If “hedonic adaptation” leads us to pay less attention to the things we used to enjoy, then to intervene we need to start paying more attention.
If I played you loud, unpredictable noises, you’d reflexively blink in response to each noise. But soon you’d “habituate”, learning to ignore the noises and no longer blinking. This experiment was performed on advanced meditators who’d attended a three-year retreat. Despite hearing the loud noises multiple times, they kept blinking as if hearing them for the first time — they showed less “habituation”.
The theory was that these meditators were able to interrupt the process of “habituation” due to their skill in practicing focused attention. They were able to override the brain’s tendency to tune out the familiar by consciously paying attention to it.
Unfortunately, this effect was only seen in the advanced meditation practitioners, and not in the “moderate practice” group. But anecdotally, practitioners of mindfulness frequently report being able to find joy in the simplest of things. If focusing on one’s own breath can bring feelings of elation, consider the same mental process applied to all the things we’ve lost interest in.
That first bite of your favorite meal can be just as pleasant as the first time you ate it. The gorgeous view out of your apartment window can be as spectacular as the day you moved in. Your partner’s quirks can be just as adorable as the first time you noticed them. All you need to do is pay very close attention to them, focusing on all the positive aspects of the experience. You can do this through the act of “savoring”.
“Savoring” is the act of focusing all your attention on the positive emotions and sensations an experience gives you. By deeply attending to the experience, you can renew your liking of it and reduce your tendency to habituate to it. And it’s easy to do. Here’s how:
- Pick a once-pleasurable activity that you’ve habituated to. Take a moment to remember what it was like the first time you experienced it. Try and remember as vividly as possible what you enjoyed most about it.
- Engaging in the activity, now focus every last ounce of your attention on the experience. Focus on each individual sensation. Describe the sensations. Focus on what you enjoy most about the experience. What’s pleasant about it?
- Acknowledge the emotions that arise. You may feel gratitude for the experience. You may feel excited for the next time you get to experience it. Feel how gratifying the experience is when you pay close attention.
- Resolve to try and pay close attention whenever you engage in this activity in the future.
When we learn to like the things we already have, gratitude comes naturally. We train our selective attention to focus on what we have, rather than what we have not. In doing so, we may find our glass has been half full the whole time.

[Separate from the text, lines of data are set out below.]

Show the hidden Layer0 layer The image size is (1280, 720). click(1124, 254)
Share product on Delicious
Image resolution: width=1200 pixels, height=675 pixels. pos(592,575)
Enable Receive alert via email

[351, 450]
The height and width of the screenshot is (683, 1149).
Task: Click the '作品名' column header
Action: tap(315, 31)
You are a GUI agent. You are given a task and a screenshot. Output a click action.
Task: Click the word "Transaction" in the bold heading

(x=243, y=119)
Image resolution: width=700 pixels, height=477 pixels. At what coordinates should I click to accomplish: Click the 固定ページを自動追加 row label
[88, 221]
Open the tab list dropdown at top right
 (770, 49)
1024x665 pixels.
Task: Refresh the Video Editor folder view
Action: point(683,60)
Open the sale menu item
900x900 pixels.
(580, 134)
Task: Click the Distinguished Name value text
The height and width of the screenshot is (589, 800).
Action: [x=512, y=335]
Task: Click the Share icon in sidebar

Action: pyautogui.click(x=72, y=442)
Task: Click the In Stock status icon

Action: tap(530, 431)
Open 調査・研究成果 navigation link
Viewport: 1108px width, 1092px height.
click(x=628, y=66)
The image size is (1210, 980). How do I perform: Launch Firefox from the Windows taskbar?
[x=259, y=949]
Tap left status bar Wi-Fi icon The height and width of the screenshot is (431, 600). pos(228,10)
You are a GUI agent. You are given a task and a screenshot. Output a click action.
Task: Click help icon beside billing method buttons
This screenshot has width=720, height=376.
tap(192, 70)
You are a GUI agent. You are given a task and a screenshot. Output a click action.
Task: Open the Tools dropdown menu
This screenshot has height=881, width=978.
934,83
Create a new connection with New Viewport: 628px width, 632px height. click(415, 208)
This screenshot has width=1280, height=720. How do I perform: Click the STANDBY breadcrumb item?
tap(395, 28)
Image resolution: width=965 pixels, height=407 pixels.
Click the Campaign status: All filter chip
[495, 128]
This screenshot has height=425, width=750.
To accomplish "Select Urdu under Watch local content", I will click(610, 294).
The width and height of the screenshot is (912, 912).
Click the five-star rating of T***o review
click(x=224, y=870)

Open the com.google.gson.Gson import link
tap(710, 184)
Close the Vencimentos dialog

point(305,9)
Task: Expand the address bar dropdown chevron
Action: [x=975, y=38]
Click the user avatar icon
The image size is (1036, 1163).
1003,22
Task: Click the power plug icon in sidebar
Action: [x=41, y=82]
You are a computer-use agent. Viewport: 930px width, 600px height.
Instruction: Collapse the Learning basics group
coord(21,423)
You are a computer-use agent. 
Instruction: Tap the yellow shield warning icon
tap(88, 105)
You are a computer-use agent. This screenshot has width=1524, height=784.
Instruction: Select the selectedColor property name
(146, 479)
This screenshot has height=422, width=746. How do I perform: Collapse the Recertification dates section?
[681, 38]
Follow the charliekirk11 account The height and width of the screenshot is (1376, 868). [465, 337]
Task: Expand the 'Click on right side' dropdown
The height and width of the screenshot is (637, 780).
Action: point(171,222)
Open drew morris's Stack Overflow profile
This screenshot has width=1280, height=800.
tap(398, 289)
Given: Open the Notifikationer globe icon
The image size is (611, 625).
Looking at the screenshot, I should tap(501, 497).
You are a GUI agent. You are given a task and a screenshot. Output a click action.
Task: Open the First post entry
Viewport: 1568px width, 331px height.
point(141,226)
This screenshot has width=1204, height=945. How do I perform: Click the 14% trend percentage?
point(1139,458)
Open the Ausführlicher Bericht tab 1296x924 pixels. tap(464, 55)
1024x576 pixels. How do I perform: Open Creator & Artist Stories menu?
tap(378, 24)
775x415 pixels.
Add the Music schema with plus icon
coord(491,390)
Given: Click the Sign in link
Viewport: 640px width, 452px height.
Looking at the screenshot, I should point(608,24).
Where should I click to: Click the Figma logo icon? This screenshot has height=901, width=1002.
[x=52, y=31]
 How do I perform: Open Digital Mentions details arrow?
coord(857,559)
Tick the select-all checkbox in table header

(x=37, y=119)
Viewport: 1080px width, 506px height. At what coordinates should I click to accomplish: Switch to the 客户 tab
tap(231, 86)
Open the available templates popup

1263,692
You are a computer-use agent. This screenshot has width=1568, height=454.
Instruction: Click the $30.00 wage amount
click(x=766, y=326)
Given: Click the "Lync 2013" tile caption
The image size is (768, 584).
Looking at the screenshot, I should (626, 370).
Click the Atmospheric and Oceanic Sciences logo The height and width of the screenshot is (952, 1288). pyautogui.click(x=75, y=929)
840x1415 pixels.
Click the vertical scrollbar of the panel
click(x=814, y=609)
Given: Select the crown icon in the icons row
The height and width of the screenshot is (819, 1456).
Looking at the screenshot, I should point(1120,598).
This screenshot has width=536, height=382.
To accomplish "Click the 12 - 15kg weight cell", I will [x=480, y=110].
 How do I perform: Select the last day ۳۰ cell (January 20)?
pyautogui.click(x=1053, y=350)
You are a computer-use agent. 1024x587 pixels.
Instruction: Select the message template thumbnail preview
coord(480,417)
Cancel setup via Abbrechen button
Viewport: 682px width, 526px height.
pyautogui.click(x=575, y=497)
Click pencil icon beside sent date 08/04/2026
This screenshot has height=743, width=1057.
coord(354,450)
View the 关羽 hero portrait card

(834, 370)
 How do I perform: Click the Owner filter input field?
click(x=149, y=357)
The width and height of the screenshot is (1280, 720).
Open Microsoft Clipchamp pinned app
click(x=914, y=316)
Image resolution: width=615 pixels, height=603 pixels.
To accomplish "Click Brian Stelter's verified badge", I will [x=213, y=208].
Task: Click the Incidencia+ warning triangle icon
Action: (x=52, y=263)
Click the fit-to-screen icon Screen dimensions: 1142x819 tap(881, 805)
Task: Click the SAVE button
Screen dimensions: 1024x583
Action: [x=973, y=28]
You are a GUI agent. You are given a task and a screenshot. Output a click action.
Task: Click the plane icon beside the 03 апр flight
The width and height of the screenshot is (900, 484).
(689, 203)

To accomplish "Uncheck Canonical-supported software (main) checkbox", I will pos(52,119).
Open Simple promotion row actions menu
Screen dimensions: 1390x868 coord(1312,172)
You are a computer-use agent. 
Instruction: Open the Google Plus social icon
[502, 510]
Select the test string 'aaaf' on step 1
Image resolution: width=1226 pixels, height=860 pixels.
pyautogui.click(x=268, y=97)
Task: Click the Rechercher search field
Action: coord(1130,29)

If our reality is the sum total of whatever we pay more attention to, then by redirecting our attention, we can change our reality. All it takes is conscious awareness. So ask yourself, would you rather live in a reality of nagging desire or pleasant gratitude?
Take the time each day to become more aware of the things you have and “like”, and less aware of the things you don’t have and “want”. You might find that “hedonic treadmill” you’ve been sprinting on for most of your life slows down enough for you to be able to hop off, freeing you to explore everything life has to offer.